I don't take having a healthy body for granted. It feels right to be taking care of it better. I owe myself and my family at least that.

Wednesday, September 07, 2011

Small victories

My husband and I are a lot alike. We are a convincing argument against "opposites attract."

One thing we don't have in common though, is the ability to gauge first impressions or to quickly assess a situation. He nails it almost every time, and I am usually wrong.

I'm terrible at telling what kind of person someone is within the first five minutes of meeting them. And I'm even worse about reacting to a situation without giving thought to possible causes or scenarios - just my gut reaction - which is often wrong.

Yesterday, the boys and I were leaving the neighborhood when I had to stop suddenly for a woman who was jogging with her dog off leash down the middle of the road. Cars were parked on either side of the road, she was in the middle, and I was running late to preschool already.

Instinct: Yell. Honk. Glare. Gesture.

For some reason, I took a second look before my instincts kicked in, and I did something stupid.

The woman wasn't jogging. She probably had been jogging, but she was running. And she wasn't running with that dog off leash, she was running from the off leash dog.

I rolled down the window and yelled to her, "That isn't your dog, is it?"

She ran to the car and said, "NO! Can I get in your car, please?"

I grabbed my purse out of the passenger seat and unlocked the door.
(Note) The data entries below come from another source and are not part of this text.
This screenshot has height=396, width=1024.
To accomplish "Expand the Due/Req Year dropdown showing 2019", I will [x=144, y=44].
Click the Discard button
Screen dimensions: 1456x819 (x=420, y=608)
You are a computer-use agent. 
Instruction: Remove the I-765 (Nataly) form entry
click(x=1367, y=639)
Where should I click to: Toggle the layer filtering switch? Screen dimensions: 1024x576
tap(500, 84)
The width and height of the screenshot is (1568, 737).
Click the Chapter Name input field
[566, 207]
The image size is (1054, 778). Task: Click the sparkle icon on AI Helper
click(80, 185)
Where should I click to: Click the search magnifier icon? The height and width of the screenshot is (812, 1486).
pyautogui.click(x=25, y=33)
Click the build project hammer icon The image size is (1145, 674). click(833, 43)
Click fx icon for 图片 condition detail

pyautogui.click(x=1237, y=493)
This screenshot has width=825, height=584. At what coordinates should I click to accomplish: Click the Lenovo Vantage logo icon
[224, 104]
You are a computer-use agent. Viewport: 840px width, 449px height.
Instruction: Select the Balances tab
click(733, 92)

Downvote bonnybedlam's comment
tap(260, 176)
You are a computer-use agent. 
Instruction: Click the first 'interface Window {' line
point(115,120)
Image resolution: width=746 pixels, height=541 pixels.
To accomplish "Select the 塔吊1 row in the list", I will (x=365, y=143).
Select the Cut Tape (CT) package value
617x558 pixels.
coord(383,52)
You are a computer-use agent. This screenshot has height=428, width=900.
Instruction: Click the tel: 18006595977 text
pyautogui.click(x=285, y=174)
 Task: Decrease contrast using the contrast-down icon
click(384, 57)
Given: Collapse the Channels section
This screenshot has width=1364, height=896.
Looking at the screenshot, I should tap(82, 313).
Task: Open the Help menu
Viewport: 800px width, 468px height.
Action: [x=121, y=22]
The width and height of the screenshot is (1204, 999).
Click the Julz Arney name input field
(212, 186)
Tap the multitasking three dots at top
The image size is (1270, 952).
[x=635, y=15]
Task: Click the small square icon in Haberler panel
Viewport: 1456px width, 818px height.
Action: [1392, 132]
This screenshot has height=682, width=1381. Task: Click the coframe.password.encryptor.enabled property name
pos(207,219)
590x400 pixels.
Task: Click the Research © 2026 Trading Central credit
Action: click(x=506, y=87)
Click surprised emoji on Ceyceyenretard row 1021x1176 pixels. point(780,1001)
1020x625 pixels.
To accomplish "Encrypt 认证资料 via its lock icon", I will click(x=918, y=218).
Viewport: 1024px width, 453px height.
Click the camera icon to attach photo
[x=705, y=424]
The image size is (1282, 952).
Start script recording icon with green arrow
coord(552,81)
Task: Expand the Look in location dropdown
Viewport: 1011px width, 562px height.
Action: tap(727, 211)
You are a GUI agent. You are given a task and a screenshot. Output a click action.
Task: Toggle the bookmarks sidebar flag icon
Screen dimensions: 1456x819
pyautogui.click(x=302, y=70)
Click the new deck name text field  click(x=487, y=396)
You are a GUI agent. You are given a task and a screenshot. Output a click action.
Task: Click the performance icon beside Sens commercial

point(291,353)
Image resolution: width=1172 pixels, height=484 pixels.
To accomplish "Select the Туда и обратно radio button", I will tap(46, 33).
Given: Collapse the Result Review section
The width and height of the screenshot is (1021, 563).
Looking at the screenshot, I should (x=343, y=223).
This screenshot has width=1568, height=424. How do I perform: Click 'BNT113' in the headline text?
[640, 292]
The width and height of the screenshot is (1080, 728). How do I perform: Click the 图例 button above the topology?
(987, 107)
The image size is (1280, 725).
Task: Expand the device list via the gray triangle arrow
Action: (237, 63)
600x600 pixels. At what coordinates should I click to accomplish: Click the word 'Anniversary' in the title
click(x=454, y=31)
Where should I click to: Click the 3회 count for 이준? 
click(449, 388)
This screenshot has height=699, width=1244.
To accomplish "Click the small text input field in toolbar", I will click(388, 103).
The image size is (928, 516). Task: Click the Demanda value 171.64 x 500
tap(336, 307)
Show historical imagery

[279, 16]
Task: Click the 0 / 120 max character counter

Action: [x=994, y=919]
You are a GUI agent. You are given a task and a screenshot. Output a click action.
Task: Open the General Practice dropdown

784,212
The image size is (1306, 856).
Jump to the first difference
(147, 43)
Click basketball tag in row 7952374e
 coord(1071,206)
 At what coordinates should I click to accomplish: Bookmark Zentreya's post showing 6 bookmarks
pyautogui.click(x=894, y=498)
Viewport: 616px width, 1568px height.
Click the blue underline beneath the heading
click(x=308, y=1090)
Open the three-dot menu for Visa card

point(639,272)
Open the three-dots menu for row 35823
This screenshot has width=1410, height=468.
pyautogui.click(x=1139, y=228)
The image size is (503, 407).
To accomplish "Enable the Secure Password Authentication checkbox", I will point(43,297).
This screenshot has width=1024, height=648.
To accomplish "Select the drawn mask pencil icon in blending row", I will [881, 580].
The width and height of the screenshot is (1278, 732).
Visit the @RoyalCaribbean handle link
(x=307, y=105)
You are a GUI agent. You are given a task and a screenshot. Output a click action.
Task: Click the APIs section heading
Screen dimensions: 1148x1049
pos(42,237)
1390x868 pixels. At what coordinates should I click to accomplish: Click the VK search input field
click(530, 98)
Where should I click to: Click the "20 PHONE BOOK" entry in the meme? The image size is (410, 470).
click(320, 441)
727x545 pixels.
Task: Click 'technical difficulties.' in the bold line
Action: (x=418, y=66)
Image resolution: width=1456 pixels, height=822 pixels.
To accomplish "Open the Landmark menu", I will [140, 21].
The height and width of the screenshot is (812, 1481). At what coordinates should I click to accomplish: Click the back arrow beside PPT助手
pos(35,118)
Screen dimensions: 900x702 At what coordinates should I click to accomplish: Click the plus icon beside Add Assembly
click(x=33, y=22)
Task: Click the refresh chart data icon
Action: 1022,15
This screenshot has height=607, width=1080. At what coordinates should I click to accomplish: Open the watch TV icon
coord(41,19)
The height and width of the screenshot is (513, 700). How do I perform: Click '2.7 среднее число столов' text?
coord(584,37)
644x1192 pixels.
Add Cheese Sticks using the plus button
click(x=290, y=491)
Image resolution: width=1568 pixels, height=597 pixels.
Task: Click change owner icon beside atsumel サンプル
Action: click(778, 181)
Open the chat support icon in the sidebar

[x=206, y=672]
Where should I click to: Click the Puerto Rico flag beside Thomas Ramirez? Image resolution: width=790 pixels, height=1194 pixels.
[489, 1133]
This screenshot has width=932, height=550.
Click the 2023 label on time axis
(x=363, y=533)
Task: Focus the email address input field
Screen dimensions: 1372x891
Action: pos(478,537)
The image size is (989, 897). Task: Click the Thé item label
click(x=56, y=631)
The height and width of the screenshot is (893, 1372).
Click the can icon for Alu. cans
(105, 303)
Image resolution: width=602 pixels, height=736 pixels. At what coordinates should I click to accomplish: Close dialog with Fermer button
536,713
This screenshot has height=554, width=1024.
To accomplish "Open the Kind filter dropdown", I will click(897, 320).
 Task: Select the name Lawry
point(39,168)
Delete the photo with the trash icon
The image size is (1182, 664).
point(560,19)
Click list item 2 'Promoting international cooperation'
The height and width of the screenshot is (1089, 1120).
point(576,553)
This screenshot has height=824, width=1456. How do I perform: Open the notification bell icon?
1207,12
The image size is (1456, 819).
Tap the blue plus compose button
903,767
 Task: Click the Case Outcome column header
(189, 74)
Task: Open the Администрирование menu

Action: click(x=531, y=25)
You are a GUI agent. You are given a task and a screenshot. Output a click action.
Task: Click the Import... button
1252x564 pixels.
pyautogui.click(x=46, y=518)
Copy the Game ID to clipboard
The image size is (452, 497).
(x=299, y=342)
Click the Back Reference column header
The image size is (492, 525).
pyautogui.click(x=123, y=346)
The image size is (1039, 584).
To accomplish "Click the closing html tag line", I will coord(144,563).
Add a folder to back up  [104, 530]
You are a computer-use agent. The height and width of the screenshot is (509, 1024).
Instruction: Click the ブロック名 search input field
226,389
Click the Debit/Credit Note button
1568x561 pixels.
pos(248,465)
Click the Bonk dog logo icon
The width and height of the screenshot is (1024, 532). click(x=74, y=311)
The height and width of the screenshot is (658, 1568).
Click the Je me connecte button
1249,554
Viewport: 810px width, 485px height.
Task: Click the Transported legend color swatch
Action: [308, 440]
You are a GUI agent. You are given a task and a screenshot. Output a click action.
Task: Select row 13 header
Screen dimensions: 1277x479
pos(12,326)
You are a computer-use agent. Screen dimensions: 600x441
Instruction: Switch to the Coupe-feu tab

She jumped in, sat breathless for a moment, and I pulled over to the side of the road. I noticed that there was a lady standing in her yard, as though there was an invisible fence there, calling the dog - waving wildly at it.

Of course, an invisible fence was just what she needed, but for the dog, not for herself. Her Rottweiler (oh, did I forget to mention that part?) was just out, chasing this poor woman jogger, and it's owner is refusing to step foot out of her yard. Weird.

Everything worked out alright. The jogger thanked me and commented that she would be jogging with mace from now on. We made it to preschool just fine and only a few minutes late. Best of all, I was proud of myself for being more observant and less quick to snap.

Small victories, people. I'm living on small victories these days.